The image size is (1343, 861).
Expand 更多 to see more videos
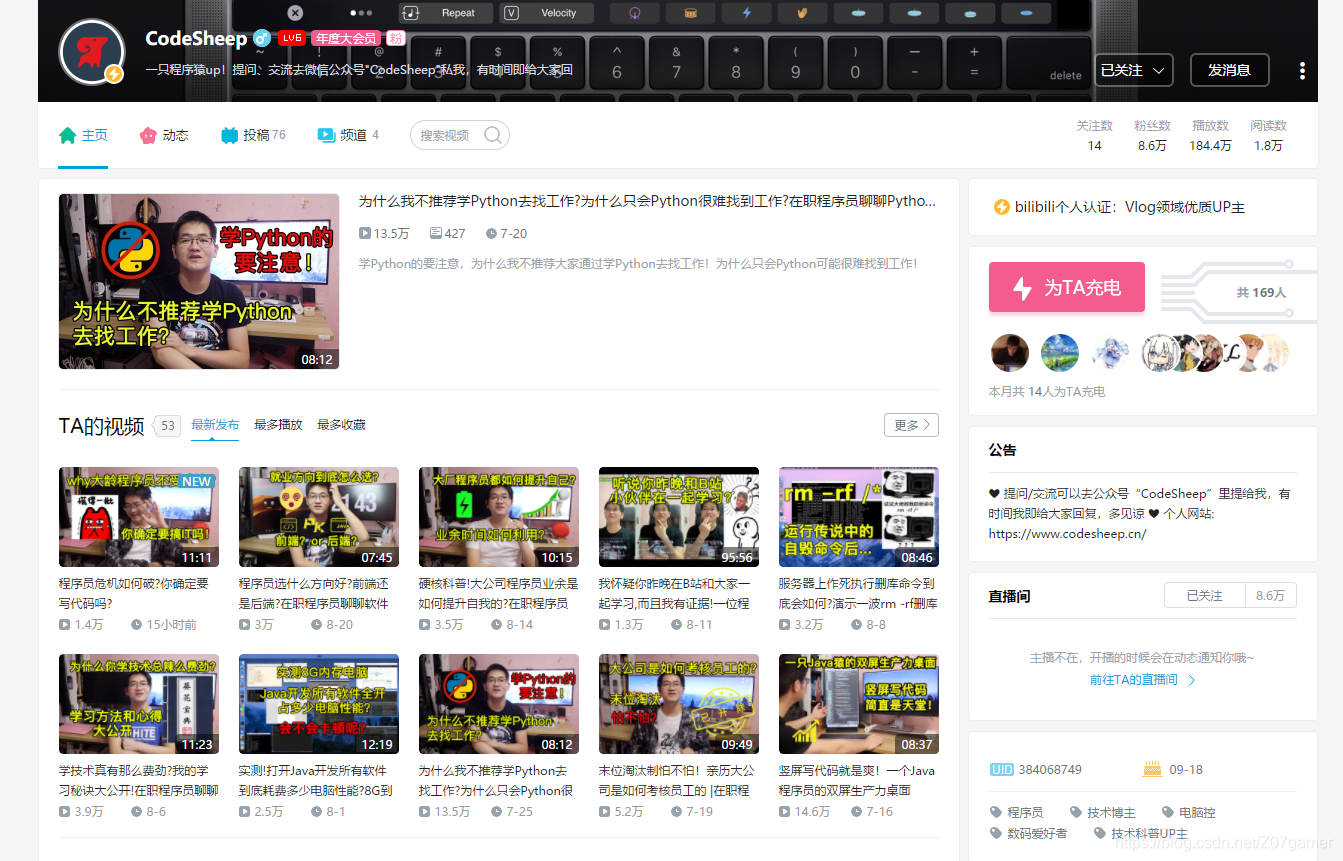coord(910,424)
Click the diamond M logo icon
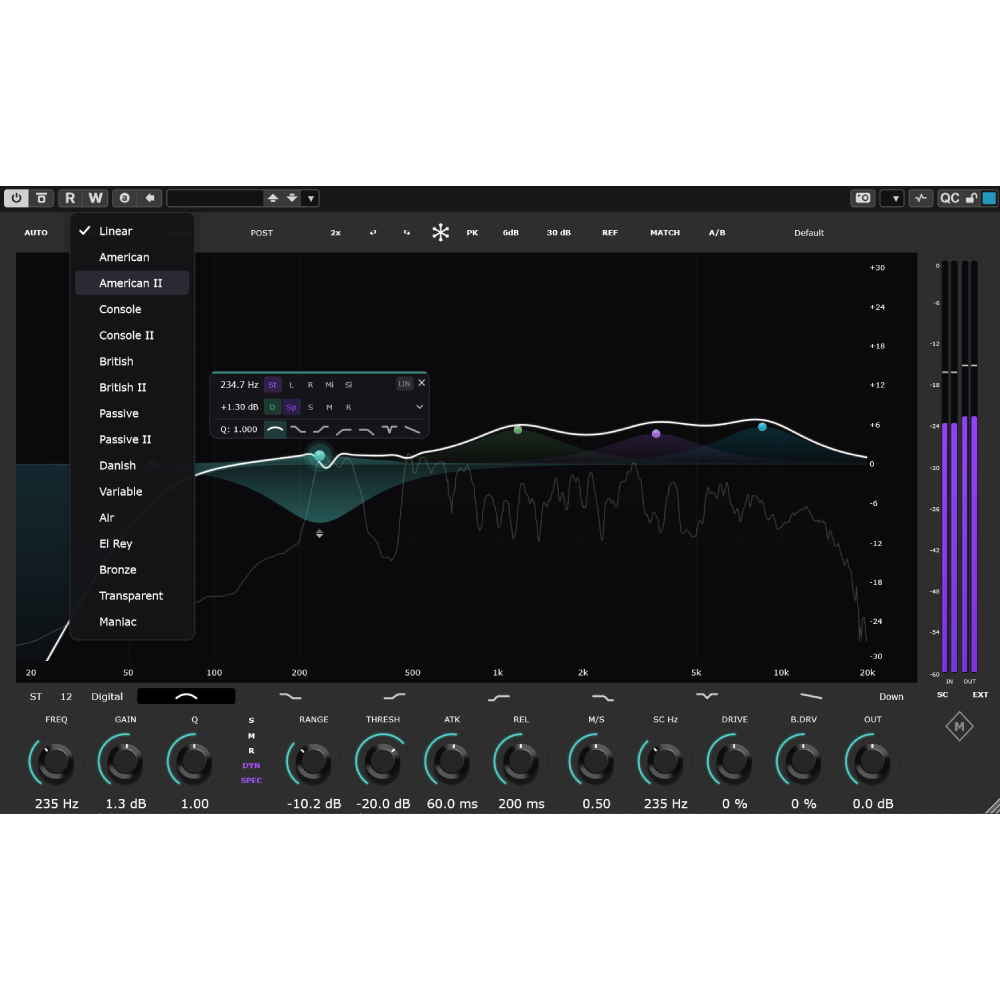 (959, 728)
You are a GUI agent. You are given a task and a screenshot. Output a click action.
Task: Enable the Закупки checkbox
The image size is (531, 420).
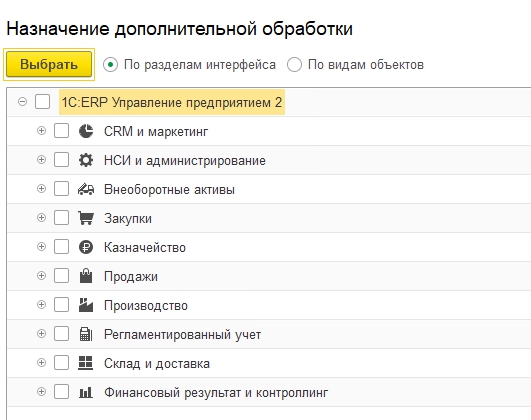[x=61, y=217]
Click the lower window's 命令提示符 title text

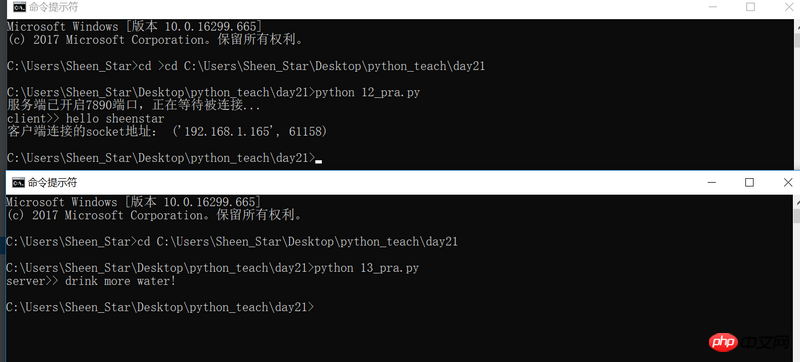[53, 182]
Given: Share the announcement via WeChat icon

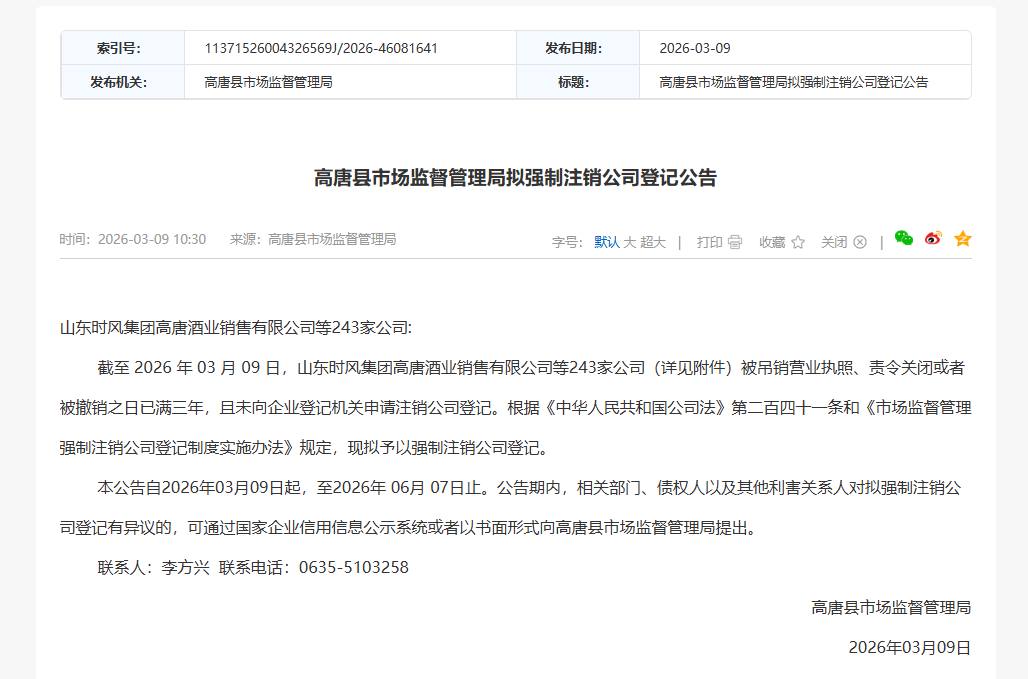Looking at the screenshot, I should [x=904, y=239].
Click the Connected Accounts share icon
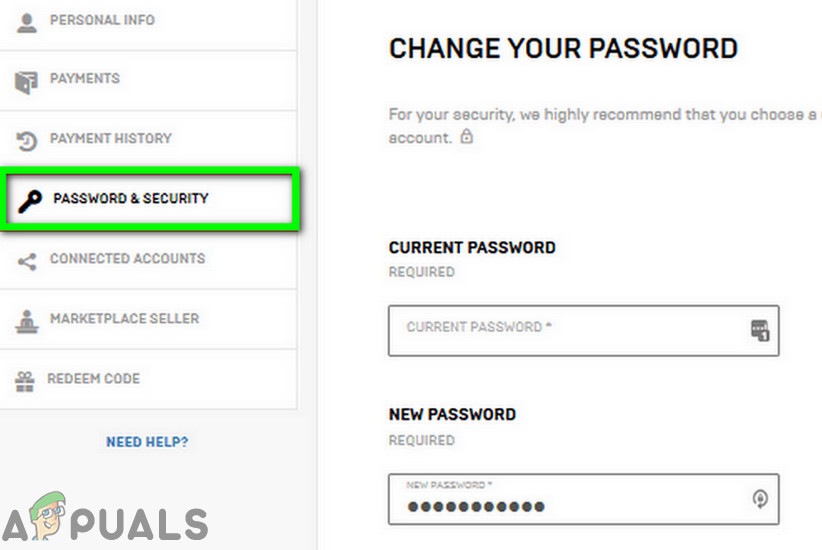 pos(27,261)
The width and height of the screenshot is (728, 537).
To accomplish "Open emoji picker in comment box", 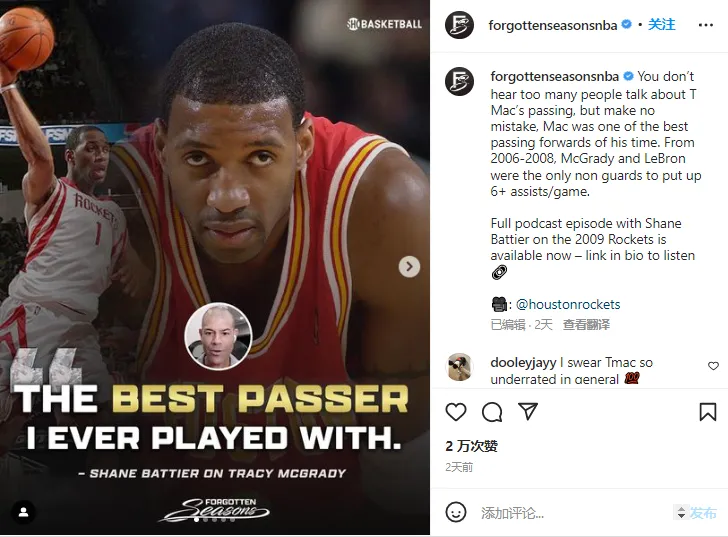I will point(455,512).
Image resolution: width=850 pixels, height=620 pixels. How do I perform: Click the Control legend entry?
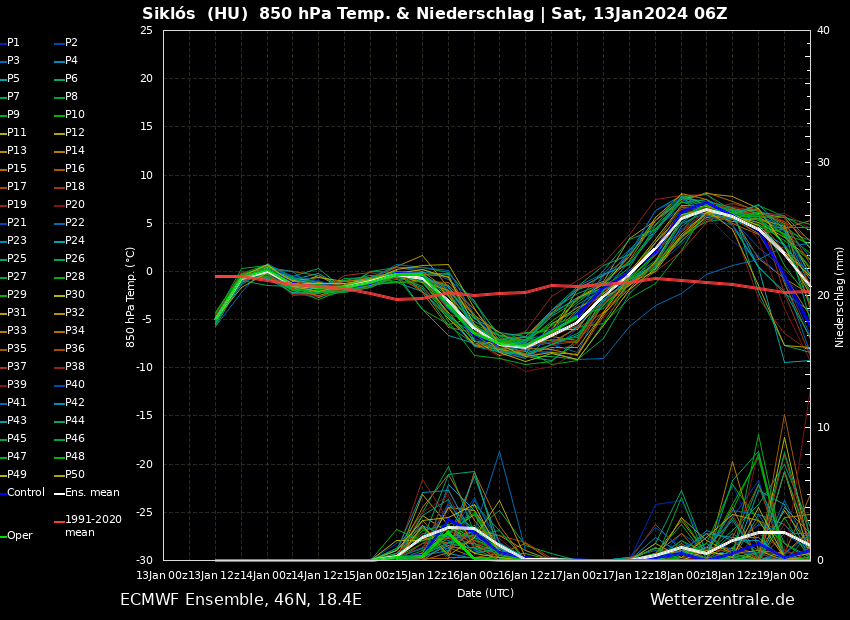tap(25, 493)
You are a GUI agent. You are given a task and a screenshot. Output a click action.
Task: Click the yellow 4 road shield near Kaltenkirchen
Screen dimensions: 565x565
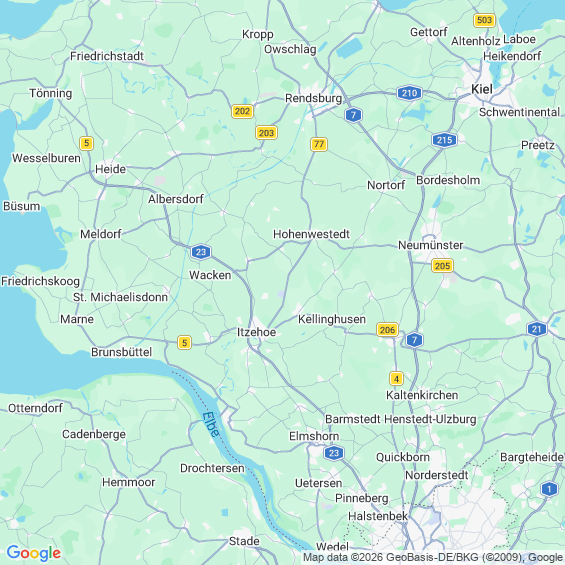[396, 379]
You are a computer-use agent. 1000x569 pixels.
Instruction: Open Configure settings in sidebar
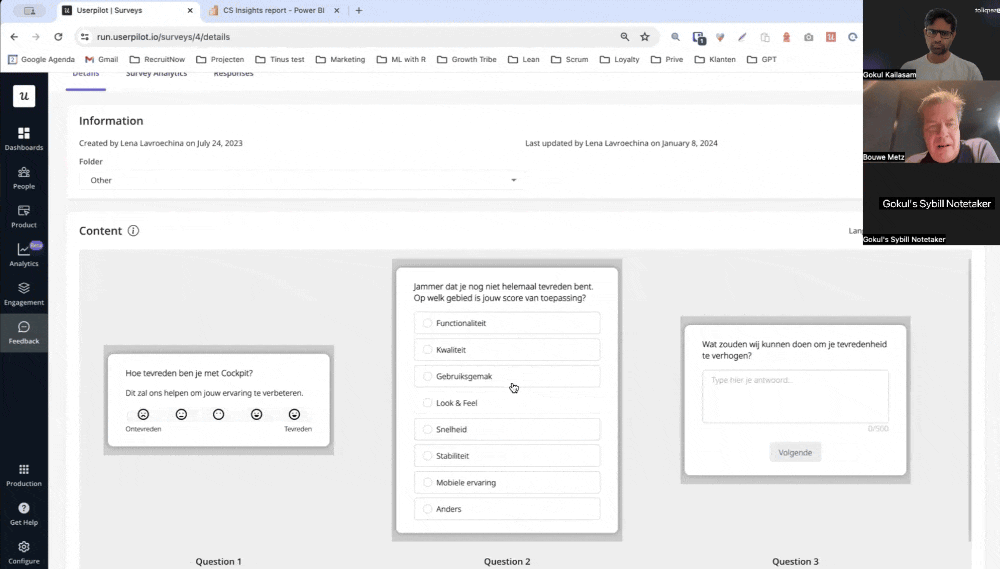(24, 548)
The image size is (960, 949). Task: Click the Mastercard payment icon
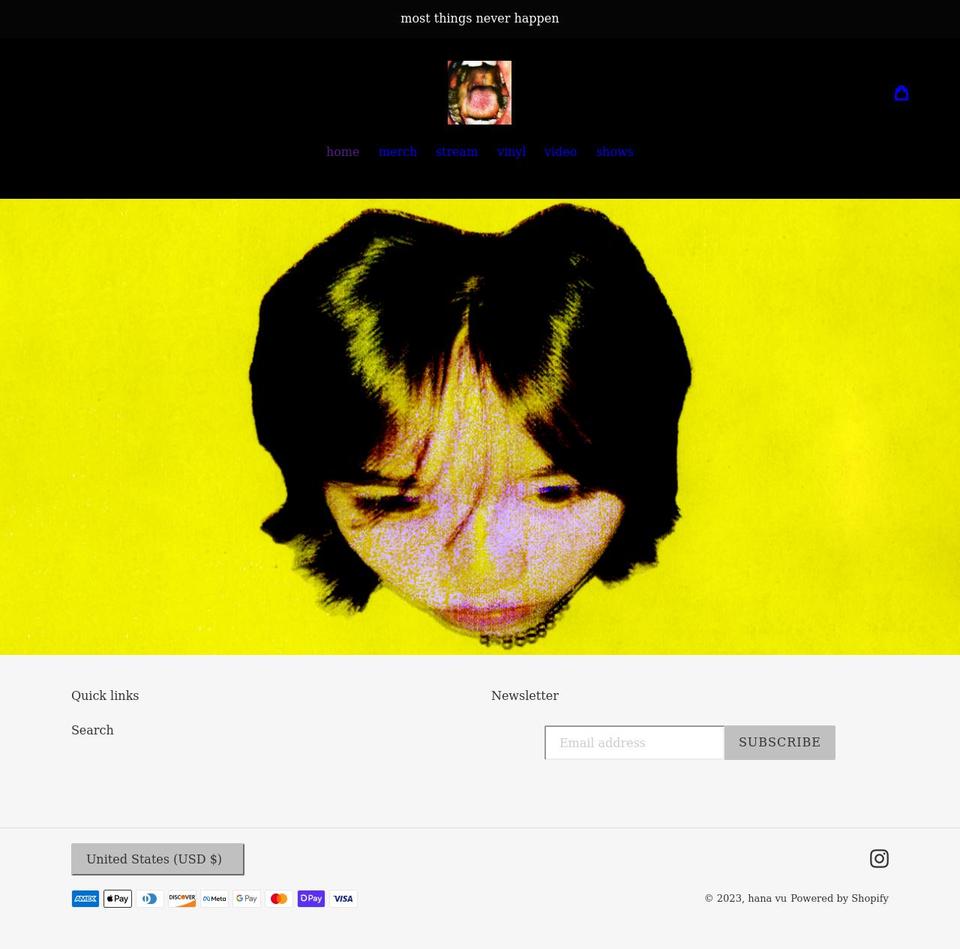pyautogui.click(x=279, y=898)
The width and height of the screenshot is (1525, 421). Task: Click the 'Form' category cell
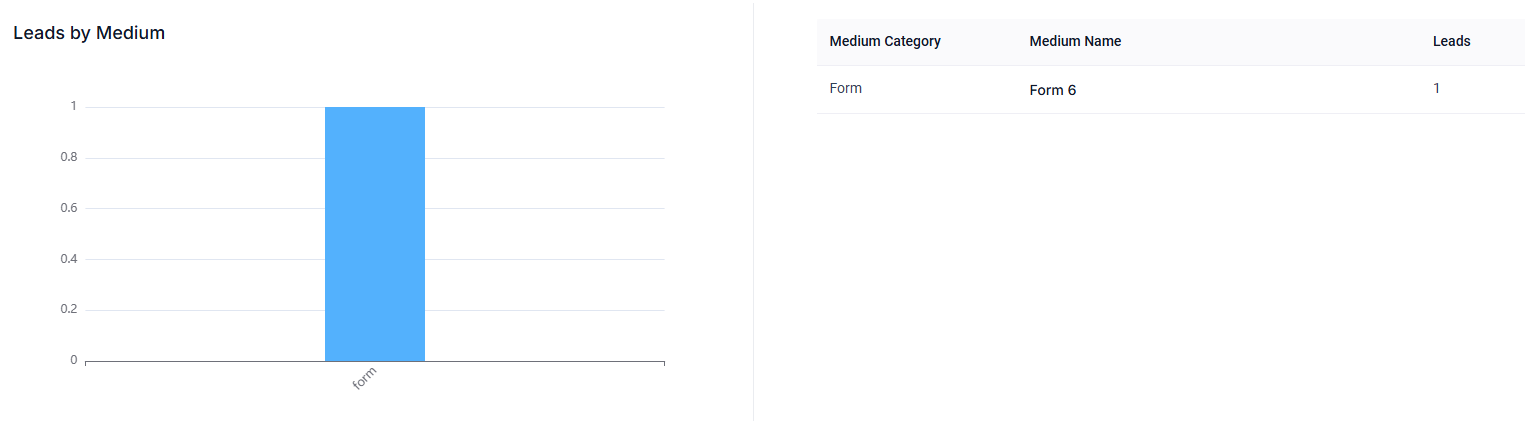[x=845, y=88]
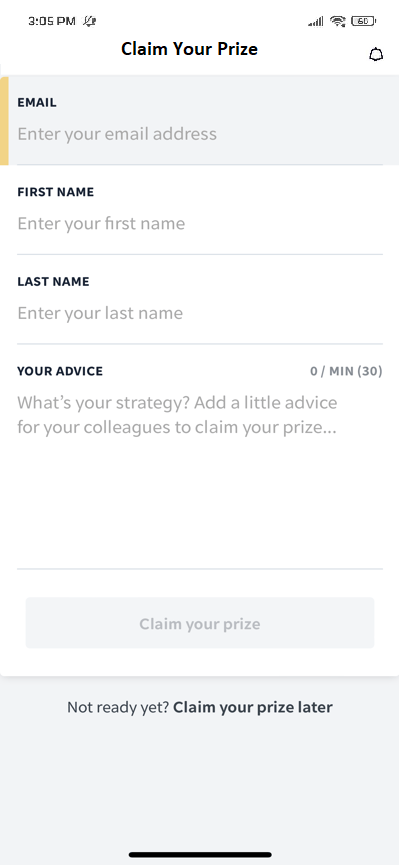Tap the Claim Your Prize page title

tap(189, 49)
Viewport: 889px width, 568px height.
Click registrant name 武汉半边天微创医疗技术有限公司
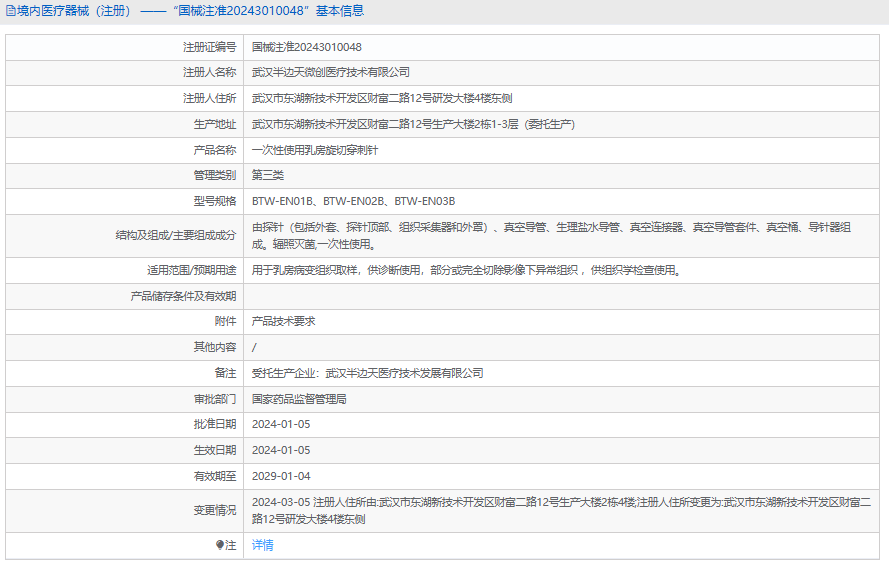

☆ ☆ ☆ ☆ ☆ ☆ ☆

What the exercise asks: Quote exactly the lines from the one that contains "Image resolution: width=850" through the end of the listing above, both ends included, leaving out the pictures.

Response:
Image resolution: width=850 pixels, height=620 pixels. How do I perform: Click the Control legend entry?
tap(25, 493)
You are a GUI agent. You are given a task and a screenshot. Output a click action.
Task: Click the yellow 4 road shield near Kaltenkirchen
Screen dimensions: 565x565
[396, 379]
You are a computer-use agent. 1000x569 pixels.
Instruction: Open Configure settings in sidebar
(24, 548)
The image size is (960, 949). Task: Click the Mastercard payment icon
pyautogui.click(x=279, y=898)
The width and height of the screenshot is (1525, 421). Task: Click the 'Form' category cell
[x=845, y=88]
Tap the Claim Your Prize page title

tap(189, 49)
Viewport: 889px width, 568px height.
Click registrant name 武汉半边天微创医疗技术有限公司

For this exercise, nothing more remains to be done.